**Task data**

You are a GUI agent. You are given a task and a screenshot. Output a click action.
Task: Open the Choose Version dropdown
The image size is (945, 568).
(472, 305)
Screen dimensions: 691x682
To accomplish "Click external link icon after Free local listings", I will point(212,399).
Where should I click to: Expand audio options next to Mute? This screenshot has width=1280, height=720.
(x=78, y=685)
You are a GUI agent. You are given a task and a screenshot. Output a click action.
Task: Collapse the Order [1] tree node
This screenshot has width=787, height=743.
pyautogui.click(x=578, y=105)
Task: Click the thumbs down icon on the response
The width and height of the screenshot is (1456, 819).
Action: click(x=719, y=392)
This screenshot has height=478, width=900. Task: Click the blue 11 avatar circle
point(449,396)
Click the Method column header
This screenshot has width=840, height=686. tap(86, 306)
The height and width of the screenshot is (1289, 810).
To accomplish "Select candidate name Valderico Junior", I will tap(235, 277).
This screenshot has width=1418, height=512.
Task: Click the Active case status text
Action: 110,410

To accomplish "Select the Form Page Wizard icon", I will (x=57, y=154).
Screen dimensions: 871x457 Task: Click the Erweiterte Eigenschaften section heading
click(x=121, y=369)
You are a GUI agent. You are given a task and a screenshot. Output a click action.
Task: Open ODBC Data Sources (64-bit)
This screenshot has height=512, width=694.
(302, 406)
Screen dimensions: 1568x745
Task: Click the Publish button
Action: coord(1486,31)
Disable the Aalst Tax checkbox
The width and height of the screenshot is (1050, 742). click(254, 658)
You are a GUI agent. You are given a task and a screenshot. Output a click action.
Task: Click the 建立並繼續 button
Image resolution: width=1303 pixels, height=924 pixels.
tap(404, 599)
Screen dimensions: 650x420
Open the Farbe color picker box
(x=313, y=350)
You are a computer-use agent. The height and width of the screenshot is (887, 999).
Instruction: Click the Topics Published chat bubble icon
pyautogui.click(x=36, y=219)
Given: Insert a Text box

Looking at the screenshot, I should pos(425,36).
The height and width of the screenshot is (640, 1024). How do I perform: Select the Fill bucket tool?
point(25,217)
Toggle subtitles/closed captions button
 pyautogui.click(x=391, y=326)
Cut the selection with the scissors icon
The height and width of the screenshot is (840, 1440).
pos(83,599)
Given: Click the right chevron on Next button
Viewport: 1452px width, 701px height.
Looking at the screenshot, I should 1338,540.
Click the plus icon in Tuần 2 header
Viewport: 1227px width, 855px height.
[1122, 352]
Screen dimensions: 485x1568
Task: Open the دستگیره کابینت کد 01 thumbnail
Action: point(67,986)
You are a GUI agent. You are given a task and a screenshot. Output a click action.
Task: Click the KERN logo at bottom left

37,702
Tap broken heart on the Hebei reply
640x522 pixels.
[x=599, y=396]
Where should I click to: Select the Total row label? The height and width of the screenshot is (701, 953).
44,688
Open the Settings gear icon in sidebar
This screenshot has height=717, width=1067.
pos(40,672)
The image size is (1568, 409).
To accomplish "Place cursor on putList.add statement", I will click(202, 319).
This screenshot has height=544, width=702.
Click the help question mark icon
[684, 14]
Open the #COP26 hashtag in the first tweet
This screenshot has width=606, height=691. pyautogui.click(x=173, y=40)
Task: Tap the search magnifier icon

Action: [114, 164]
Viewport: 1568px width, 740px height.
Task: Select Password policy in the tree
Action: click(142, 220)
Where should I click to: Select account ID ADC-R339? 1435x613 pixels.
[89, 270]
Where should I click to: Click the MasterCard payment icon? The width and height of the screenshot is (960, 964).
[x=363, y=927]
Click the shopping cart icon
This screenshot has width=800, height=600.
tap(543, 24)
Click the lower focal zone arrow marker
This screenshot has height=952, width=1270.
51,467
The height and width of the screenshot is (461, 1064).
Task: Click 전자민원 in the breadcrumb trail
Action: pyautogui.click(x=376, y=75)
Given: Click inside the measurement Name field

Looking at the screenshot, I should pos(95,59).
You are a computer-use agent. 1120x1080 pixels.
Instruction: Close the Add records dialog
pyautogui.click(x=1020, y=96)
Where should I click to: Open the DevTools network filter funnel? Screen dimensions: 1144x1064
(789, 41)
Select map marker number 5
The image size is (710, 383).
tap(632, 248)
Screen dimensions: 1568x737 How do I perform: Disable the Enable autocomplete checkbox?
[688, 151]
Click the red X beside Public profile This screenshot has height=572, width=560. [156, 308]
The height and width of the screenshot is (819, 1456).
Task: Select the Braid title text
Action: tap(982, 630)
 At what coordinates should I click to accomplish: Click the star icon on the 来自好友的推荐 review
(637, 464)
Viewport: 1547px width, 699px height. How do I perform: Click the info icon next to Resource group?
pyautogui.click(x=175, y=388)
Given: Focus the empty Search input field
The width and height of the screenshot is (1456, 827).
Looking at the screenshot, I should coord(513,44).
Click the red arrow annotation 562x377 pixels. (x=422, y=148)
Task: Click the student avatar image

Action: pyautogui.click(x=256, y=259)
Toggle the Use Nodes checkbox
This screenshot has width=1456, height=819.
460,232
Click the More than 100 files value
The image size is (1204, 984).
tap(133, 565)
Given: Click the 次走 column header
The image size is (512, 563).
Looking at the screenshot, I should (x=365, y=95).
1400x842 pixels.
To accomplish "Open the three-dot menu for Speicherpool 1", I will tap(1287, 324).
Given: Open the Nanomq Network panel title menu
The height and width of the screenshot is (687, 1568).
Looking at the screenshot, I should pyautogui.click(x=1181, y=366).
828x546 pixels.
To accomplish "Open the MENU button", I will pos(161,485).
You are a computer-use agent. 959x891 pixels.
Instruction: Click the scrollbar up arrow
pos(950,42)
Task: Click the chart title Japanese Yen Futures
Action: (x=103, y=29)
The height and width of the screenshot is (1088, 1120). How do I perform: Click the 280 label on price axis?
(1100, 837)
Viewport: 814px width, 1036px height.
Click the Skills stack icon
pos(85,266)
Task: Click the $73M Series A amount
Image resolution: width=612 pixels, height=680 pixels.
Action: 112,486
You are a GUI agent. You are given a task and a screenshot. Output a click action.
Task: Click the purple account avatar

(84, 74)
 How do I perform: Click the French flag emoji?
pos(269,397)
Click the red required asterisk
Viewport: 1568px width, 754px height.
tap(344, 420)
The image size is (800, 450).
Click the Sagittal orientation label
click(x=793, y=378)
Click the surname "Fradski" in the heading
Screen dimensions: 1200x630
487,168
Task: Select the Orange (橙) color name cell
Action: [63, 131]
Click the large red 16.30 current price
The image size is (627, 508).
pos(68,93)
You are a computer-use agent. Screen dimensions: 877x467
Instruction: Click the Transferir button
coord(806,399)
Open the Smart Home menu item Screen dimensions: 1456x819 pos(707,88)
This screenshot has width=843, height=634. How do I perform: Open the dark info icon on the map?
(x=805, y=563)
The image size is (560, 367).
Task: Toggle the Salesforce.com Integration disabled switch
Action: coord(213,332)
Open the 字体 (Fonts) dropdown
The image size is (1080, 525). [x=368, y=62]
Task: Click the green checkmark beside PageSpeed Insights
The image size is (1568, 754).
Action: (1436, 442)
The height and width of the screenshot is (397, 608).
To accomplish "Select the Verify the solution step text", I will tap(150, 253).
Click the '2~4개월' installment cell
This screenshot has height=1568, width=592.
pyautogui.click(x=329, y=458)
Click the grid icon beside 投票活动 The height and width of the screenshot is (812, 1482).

**Work to be completed**
Rewrite the material above as a JSON list of strings, with each line as its own string and blank lines left out.

**Written response**
[
  "You are a GUI agent. You are given a task and a screenshot. Output a click action.",
  "Task: Open the Choose Version dropdown",
  "The image size is (945, 568).",
  "(472, 305)",
  "Screen dimensions: 691x682",
  "To accomplish \"Click external link icon after Free local listings\", I will point(212,399).",
  "Where should I click to: Expand audio options next to Mute? This screenshot has width=1280, height=720.",
  "(x=78, y=685)",
  "You are a GUI agent. You are given a task and a screenshot. Output a click action.",
  "Task: Collapse the Order [1] tree node",
  "This screenshot has width=787, height=743.",
  "pyautogui.click(x=578, y=105)",
  "Task: Click the thumbs down icon on the response",
  "The width and height of the screenshot is (1456, 819).",
  "Action: click(x=719, y=392)",
  "This screenshot has height=478, width=900. Task: Click the blue 11 avatar circle",
  "point(449,396)",
  "Click the Method column header",
  "This screenshot has width=840, height=686. tap(86, 306)",
  "The height and width of the screenshot is (1289, 810).",
  "To accomplish \"Select candidate name Valderico Junior\", I will tap(235, 277).",
  "This screenshot has width=1418, height=512.",
  "Task: Click the Active case status text",
  "Action: 110,410",
  "To accomplish \"Select the Form Page Wizard icon\", I will (x=57, y=154).",
  "Screen dimensions: 871x457 Task: Click the Erweiterte Eigenschaften section heading",
  "click(x=121, y=369)",
  "You are a GUI agent. You are given a task and a screenshot. Output a click action.",
  "Task: Open ODBC Data Sources (64-bit)",
  "This screenshot has height=512, width=694.",
  "(302, 406)",
  "Screen dimensions: 1568x745",
  "Task: Click the Publish button",
  "Action: coord(1486,31)",
  "Disable the Aalst Tax checkbox",
  "The width and height of the screenshot is (1050, 742). click(254, 658)",
  "You are a GUI agent. You are given a task and a screenshot. Output a click action.",
  "Task: Click the 建立並繼續 button",
  "Image resolution: width=1303 pixels, height=924 pixels.",
  "tap(404, 599)",
  "Screen dimensions: 650x420",
  "Open the Farbe color picker box",
  "(x=313, y=350)",
  "You are a computer-use agent. The height and width of the screenshot is (887, 999).",
  "Instruction: Click the Topics Published chat bubble icon",
  "pyautogui.click(x=36, y=219)",
  "Given: Insert a Text box",
  "Looking at the screenshot, I should pos(425,36).",
  "The height and width of the screenshot is (640, 1024). How do I perform: Select the Fill bucket tool?",
  "point(25,217)",
  "Toggle subtitles/closed captions button",
  " pyautogui.click(x=391, y=326)",
  "Cut the selection with the scissors icon",
  "The height and width of the screenshot is (840, 1440).",
  "pos(83,599)",
  "Given: Click the right chevron on Next button",
  "Viewport: 1452px width, 701px height.",
  "Looking at the screenshot, I should 1338,540.",
  "Click the plus icon in Tuần 2 header",
  "Viewport: 1227px width, 855px height.",
  "[1122, 352]",
  "Screen dimensions: 485x1568",
  "Task: Open the دستگیره کابینت کد 01 thumbnail",
  "Action: point(67,986)",
  "You are a GUI agent. You are given a task and a screenshot. Output a click action.",
  "Task: Click the KERN logo at bottom left",
  "37,702",
  "Tap broken heart on the Hebei reply",
  "640x522 pixels.",
  "[x=599, y=396]",
  "Where should I click to: Select the Total row label? The height and width of the screenshot is (701, 953).",
  "44,688",
  "Open the Settings gear icon in sidebar",
  "This screenshot has height=717, width=1067.",
  "pos(40,672)",
  "The image size is (1568, 409).",
  "To accomplish \"Place cursor on putList.add statement\", I will click(202, 319).",
  "This screenshot has height=544, width=702.",
  "Click the help question mark icon",
  "[684, 14]",
  "Open the #COP26 hashtag in the first tweet",
  "This screenshot has width=606, height=691. pyautogui.click(x=173, y=40)",
  "Task: Tap the search magnifier icon",
  "Action: [114, 164]",
  "Viewport: 1568px width, 740px height.",
  "Task: Select Password policy in the tree",
  "Action: click(142, 220)",
  "Where should I click to: Select account ID ADC-R339? 1435x613 pixels.",
  "[89, 270]",
  "Where should I click to: Click the MasterCard payment icon? The width and height of the screenshot is (960, 964).",
  "[x=363, y=927]",
  "Click the shopping cart icon",
  "This screenshot has width=800, height=600.",
  "tap(543, 24)",
  "Click the lower focal zone arrow marker",
  "This screenshot has height=952, width=1270.",
  "51,467",
  "The height and width of the screenshot is (461, 1064).",
  "Task: Click 전자민원 in the breadcrumb trail",
  "Action: pyautogui.click(x=376, y=75)",
  "Given: Click inside the measurement Name field",
  "Looking at the screenshot, I should pos(95,59).",
  "You are a computer-use agent. 1120x1080 pixels.",
  "Instruction: Close the Add records dialog",
  "pyautogui.click(x=1020, y=96)",
  "Where should I click to: Open the DevTools network filter funnel? Screen dimensions: 1144x1064",
  "(789, 41)",
  "Select map marker number 5",
  "The image size is (710, 383).",
  "tap(632, 248)",
  "Screen dimensions: 1568x737 How do I perform: Disable the Enable autocomplete checkbox?",
  "[688, 151]",
  "Click the red X beside Public profile This screenshot has height=572, width=560. [156, 308]",
  "The height and width of the screenshot is (819, 1456).",
  "Task: Select the Braid title text",
  "Action: tap(982, 630)",
  " At what coordinates should I click to accomplish: Click the star icon on the 来自好友的推荐 review",
  "(637, 464)",
  "Viewport: 1547px width, 699px height. How do I perform: Click the info icon next to Resource group?",
  "pyautogui.click(x=175, y=388)",
  "Given: Focus the empty Search input field",
  "The width and height of the screenshot is (1456, 827).",
  "Looking at the screenshot, I should coord(513,44).",
  "Click the red arrow annotation 562x377 pixels. (x=422, y=148)",
  "Task: Click the student avatar image",
  "Action: pyautogui.click(x=256, y=259)",
  "Toggle the Use Nodes checkbox",
  "This screenshot has width=1456, height=819.",
  "460,232",
  "Click the More than 100 files value",
  "The image size is (1204, 984).",
  "tap(133, 565)",
  "Given: Click the 次走 column header",
  "The image size is (512, 563).",
  "Looking at the screenshot, I should (x=365, y=95).",
  "1400x842 pixels.",
  "To accomplish \"Open the three-dot menu for Speicherpool 1\", I will tap(1287, 324).",
  "Given: Open the Nanomq Network panel title menu",
  "The height and width of the screenshot is (687, 1568).",
  "Looking at the screenshot, I should pyautogui.click(x=1181, y=366).",
  "828x546 pixels.",
  "To accomplish \"Open the MENU button\", I will pos(161,485).",
  "You are a computer-use agent. 959x891 pixels.",
  "Instruction: Click the scrollbar up arrow",
  "pos(950,42)",
  "Task: Click the chart title Japanese Yen Futures",
  "Action: (x=103, y=29)",
  "The height and width of the screenshot is (1088, 1120). How do I perform: Click the 280 label on price axis?",
  "(1100, 837)",
  "Viewport: 814px width, 1036px height.",
  "Click the Skills stack icon",
  "pos(85,266)",
  "Task: Click the $73M Series A amount",
  "Image resolution: width=612 pixels, height=680 pixels.",
  "Action: 112,486",
  "You are a GUI agent. You are given a task and a screenshot. Output a click action.",
  "Task: Click the purple account avatar",
  "(84, 74)",
  " How do I perform: Click the French flag emoji?",
  "pos(269,397)",
  "Click the red required asterisk",
  "Viewport: 1568px width, 754px height.",
  "tap(344, 420)",
  "The image size is (800, 450).",
  "Click the Sagittal orientation label",
  "click(x=793, y=378)",
  "Click the surname \"Fradski\" in the heading",
  "Screen dimensions: 1200x630",
  "487,168",
  "Task: Select the Orange (橙) color name cell",
  "Action: [63, 131]",
  "Click the large red 16.30 current price",
  "The image size is (627, 508).",
  "pos(68,93)",
  "You are a computer-use agent. Screen dimensions: 877x467",
  "Instruction: Click the Transferir button",
  "coord(806,399)",
  "Open the Smart Home menu item Screen dimensions: 1456x819 pos(707,88)",
  "This screenshot has width=843, height=634. How do I perform: Open the dark info icon on the map?",
  "(x=805, y=563)",
  "The image size is (560, 367).",
  "Task: Toggle the Salesforce.com Integration disabled switch",
  "Action: coord(213,332)",
  "Open the 字体 (Fonts) dropdown",
  "The image size is (1080, 525). [x=368, y=62]",
  "Task: Click the green checkmark beside PageSpeed Insights",
  "The image size is (1568, 754).",
  "Action: (1436, 442)",
  "The height and width of the screenshot is (397, 608).",
  "To accomplish \"Select the Verify the solution step text\", I will tap(150, 253).",
  "Click the '2~4개월' installment cell",
  "This screenshot has height=1568, width=592.",
  "pyautogui.click(x=329, y=458)",
  "Click the grid icon beside 投票活动 The height and width of the screenshot is (812, 1482)."
]